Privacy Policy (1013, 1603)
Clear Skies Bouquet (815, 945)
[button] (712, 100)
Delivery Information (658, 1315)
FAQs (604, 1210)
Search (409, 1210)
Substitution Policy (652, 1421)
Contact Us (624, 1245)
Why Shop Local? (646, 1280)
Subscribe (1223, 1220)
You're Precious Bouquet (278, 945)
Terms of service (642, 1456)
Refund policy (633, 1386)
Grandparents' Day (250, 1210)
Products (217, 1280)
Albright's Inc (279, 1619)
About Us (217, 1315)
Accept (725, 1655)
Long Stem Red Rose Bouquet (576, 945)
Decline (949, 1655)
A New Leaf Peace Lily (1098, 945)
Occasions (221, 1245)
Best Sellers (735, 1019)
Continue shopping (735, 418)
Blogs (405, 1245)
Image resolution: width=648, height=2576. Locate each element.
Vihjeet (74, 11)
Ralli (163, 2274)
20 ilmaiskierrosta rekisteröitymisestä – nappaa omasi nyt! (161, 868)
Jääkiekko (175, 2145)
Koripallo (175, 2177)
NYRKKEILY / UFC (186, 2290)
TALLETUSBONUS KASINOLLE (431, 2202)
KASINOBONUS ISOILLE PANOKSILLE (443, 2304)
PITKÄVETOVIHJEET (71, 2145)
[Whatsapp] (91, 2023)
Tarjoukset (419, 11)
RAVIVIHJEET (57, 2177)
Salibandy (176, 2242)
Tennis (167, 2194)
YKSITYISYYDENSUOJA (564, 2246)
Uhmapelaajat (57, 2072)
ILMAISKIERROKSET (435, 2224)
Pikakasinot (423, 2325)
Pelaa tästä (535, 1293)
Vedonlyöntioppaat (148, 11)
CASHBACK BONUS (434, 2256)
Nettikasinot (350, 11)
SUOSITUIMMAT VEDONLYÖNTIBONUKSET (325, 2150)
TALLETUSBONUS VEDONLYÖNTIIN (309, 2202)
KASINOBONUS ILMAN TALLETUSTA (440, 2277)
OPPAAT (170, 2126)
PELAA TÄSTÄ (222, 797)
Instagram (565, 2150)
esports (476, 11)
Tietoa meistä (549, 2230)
___
● **Exercise requirements**: Considering only the data above, return the lines in which "TALLETUSBONUS" occurs.

● **Reply**:
TALLETUSBONUS KASINOLLE (431, 2202)
TALLETUSBONUS VEDONLYÖNTIIN (309, 2202)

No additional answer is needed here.